Учитель сел, вытер вспотевшее лицо и, облегченно вздохнув, глухим басом заговорил:
— Верно! Был один случай. Это — Макаров. Знаете — не удивительно! Дико, но — объяснимо. Женат он, четверо детей, жена — больная, сам тоже — в чахотке, жалованье — двадцать рублей… а школа — погреб, и учителю — одна комната.

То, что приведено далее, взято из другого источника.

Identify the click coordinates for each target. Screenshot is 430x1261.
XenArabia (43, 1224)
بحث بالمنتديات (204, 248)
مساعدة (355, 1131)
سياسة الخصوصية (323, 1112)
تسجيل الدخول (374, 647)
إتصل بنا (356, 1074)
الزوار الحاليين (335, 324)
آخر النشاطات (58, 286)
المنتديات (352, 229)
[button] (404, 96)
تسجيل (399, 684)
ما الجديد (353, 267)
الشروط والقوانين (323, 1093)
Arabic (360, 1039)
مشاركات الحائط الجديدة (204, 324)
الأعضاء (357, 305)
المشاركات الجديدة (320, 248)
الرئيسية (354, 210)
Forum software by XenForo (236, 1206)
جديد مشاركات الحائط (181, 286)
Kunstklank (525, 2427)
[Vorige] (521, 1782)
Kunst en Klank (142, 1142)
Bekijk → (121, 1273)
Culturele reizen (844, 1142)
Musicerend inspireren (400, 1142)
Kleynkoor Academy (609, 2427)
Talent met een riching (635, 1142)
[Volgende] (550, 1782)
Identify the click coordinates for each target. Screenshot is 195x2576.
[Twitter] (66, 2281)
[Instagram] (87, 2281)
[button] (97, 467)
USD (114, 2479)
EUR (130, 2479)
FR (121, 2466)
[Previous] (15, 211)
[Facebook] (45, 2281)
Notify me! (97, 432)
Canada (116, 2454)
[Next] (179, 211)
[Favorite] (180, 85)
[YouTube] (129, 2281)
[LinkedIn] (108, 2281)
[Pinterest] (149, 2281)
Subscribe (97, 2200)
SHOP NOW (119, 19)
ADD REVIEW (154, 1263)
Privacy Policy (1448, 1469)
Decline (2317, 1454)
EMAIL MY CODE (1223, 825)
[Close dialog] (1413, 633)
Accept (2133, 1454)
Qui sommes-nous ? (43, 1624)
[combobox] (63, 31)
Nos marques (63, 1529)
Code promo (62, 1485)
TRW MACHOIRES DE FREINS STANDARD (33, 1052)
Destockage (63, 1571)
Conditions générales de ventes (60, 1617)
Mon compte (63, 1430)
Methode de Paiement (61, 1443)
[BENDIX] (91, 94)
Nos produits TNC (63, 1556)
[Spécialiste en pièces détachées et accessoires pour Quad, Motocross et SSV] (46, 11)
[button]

При таких условиях — ангела божия поколотишь безо всякой вины, а ученики — они далеко не ангелы, уж поверьте!
И этот человек, только что безжалостно поражавший Чехова своим запасом умных слов, вдруг, зловеще покачивая горбатым носом, заговорил простыми, тяжелыми, точно камни, словами, ярко освещая проклятую, грозную правду той жизни, которой живет русская деревня…
Прощаясь с хозяином, учитель взял обеими руками его небольшую сухую руку с тонкими пальцами и, потрясая ее, сказал:
— Шел я к вам, будто к начальству, — с робостью и дрожью, надулся, как индейский петух, хотел показать вам, что, мол, и я не лыком шит… а ухожу вот — как от хорошего, близкого человека, который все понимает. Великое это дело — все понимать! Спасибо вам! Иду. Уношу с собой хорошую, добрую мысль: крупные-то люди проще и понятливее и ближе душой к нашему брату, чем все эти мизеры, среди которых мы живем. Прощайте! Никогда я не забуду вас…
Нос у него вздрогнул, губы сложились в добрую улыбку, и он неожиданно добавил:
— А собственно говоря, и подлецы — тоже несчастные люди, — черт их возьми!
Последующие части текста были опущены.